There are some people who hurt the ones they love unintentionally, while others do so intentionally.
We tend to hurt the people we love the most because that is when we are at our most vulnerable. We let our barriers down when we trust that they will not intentionally hurt us.
Sometimes lovers hurt their beloved to show their independence.
Especially when we are in intimate relationships, we give each other power over each other. Our partners learn our on/off buttons. Therefore, it is imperative that we be responsible and not abuse this power that we have on each other.
One of the familiar and frustrating relationship dynamics is when couples feel emotionally wounded by each other regularly. Yet they both love each other but keep hurting each other with verbal abuse, physical rejection, betraying trust, and taking each other for granted.

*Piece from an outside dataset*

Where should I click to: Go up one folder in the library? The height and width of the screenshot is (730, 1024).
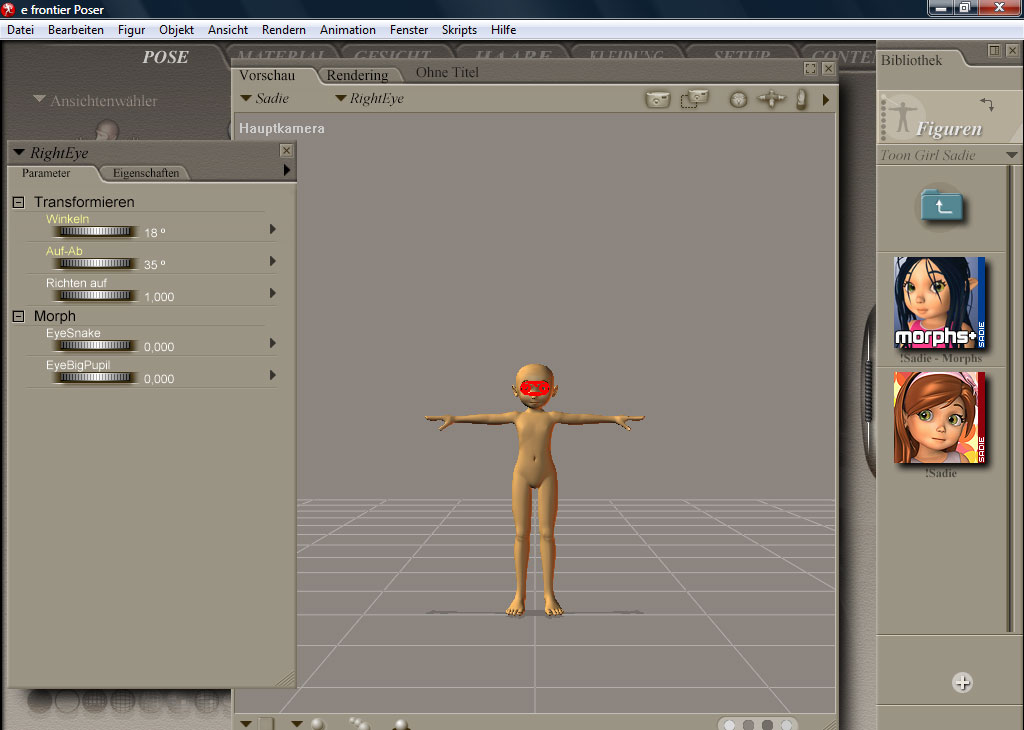[942, 205]
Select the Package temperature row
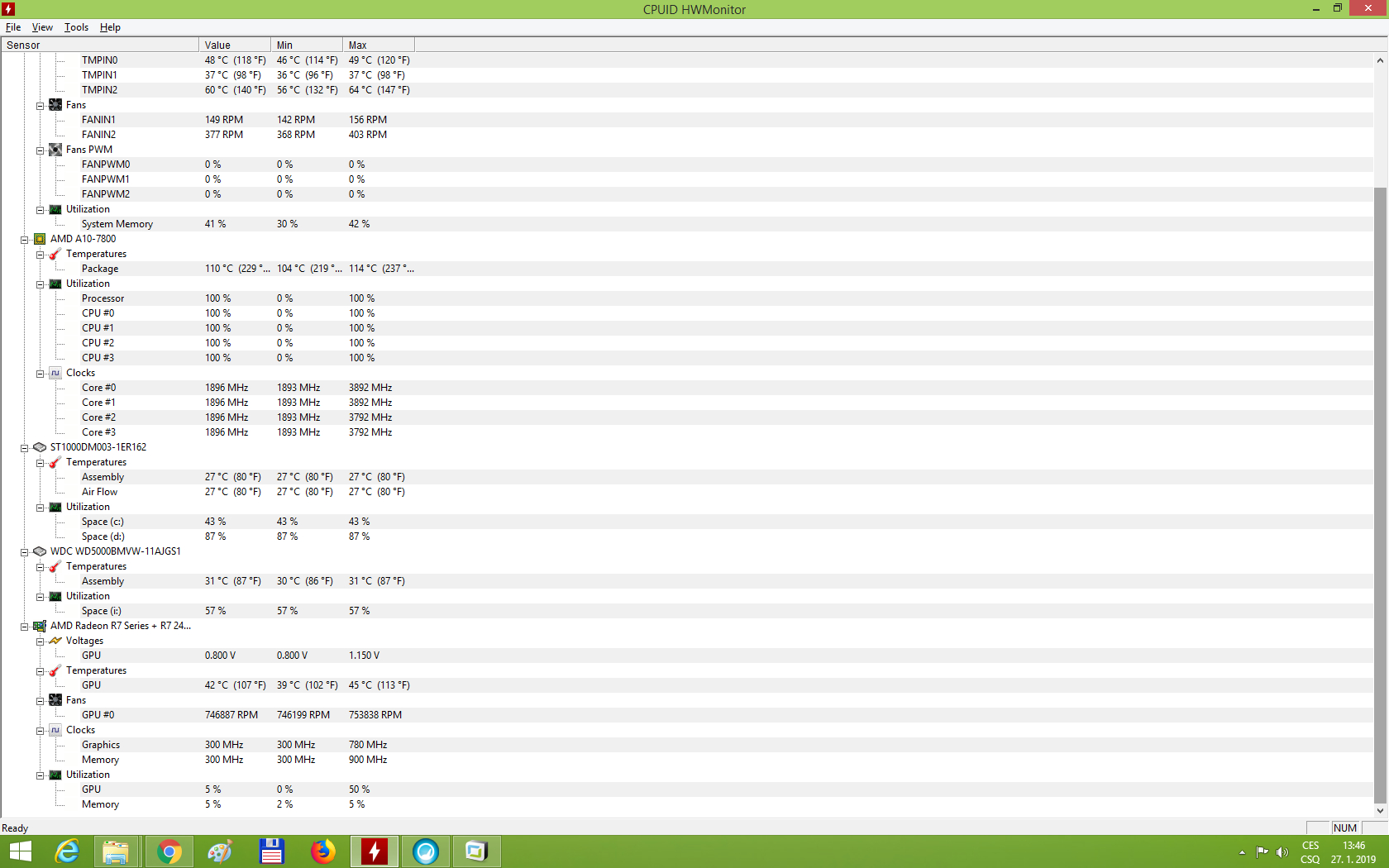 click(x=100, y=269)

They are often bringing up vulnerable topics, especially their past, which breaks emotional trust.
We hurt the one we love for numerous reasons:
We have all experienced various degrees of emotional hurt and trauma while growing up. Unfortunately, our identities form around things we have experienced, be it love, drama, affection, physical or verbal abuse.
As adults, we may feel alive or most like ourselves when we feel the same way we did as children, so we may do things unconsciously to get our partner to trigger those feelings.
A good example – someone who grew up without affection may feel uncomfortable with affection or closeness; they could sabotage it by picking fights to avoid intimacy. Or someone who grew up in a dramatic chaotic home may feel uncomfortable with silence and harmony that they trigger drama in their relationships.
As adults, our fantasy is to find someone who will love us and make up for the love we lacked as children.
Suppose we can’t get love from our parents or caretaker. In that case, it would be to get the love from someone who has a very similar personality to the person we initially feel wounded by.
We may not realize that the person we fell in love with has the personality and tools to re-create our childhood trauma emotionally. Once the initial infatuation wears off and we are too deep in a committed relationship, our fears and theirs often get activated. Too often, they get afraid and will strikeout in the same way their parents did. The result is that we get wounded all over again but worse because this person who is hurting us, we expected them to give us the love we never got, and they are unaware of their unconscious defenses.
We lack the knowledge and abilities of how to communicate our feelings constructively.
Many people may realize that they hurt their partners and would like to change but cannot as they don’t know how to or how to communicate what they are feeling.
Our culture doesn’t teach us well on how to communicate our feelings or relate to our own feelings, especially men who may feel uncomfortable when feeling vulnerable or fear, they could feel safer expressing anger when they are scared.
How can we stop hurting the ones we love?
We should all take responsibility for resolving our own emotional past hurts and learning how to make it secure for our partners to expose how they feel.
We should learn how to listen and validate our partners’ experiences, which will create a loving presence — learning to express feelings that will bring us closer and not create more hurt and distance.
We need to respect the fact that we have access to the most private and vulnerable aspects of each other’s lives in an intimate and committed relationship.
We need to learn to understand how and why we trigger each other to lash out in destructive and hurtful ways, without our ego.
We can hide from ourselves and others but not from the one we love and who loves us, as all our things will eventually come to light through this mysterious feeling we call love. When it does, we can either judge, attack, defend, or run away.
We could choose to be present and look inside ourselves with acceptance and love and see any element of ourselves that hurts others is a part of ourselves that needs love.
By this perspective, we hurt the ones we love so that we can learn to love ourselves and others wholly and unconditionally.
By healing and loving ourselves, we can ultimately heal our partners.
Anger problems are different.
Anger begins subtly by just putting a chilly wall up between you and them. Over time, they attack your self-esteem, insult you, threaten you, destroy property, and go as far as hitting you or killing you.
Blame is generally about the past. Solutions should occur in the present and future.